● WHAT IS BEING ASKED: Go through the listing below. Copy each line that has the string "tool".

----

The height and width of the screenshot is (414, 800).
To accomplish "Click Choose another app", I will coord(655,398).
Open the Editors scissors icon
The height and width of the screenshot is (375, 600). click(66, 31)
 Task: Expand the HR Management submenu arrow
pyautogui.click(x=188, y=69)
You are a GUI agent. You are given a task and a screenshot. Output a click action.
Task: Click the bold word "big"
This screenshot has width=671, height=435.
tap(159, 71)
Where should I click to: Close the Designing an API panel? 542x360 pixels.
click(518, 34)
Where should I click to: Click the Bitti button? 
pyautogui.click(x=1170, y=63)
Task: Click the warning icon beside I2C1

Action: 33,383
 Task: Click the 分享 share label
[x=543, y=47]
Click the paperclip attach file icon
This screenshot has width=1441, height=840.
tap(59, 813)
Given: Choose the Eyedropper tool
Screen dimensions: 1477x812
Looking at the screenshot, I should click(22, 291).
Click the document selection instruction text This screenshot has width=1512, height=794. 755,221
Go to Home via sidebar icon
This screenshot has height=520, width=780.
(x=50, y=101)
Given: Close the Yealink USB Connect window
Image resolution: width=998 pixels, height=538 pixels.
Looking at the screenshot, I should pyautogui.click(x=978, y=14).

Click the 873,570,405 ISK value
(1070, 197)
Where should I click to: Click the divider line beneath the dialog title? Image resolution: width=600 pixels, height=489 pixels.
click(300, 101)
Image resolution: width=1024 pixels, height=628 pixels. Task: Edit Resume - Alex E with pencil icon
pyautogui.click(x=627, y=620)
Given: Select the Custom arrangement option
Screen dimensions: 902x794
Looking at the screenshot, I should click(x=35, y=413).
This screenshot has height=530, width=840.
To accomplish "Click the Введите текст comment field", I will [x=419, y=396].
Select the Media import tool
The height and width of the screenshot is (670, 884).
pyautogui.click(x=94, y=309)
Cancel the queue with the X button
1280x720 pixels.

----

● EXERCISE ANSWER:
Given: Choose the Eyedropper tool
Select the Media import tool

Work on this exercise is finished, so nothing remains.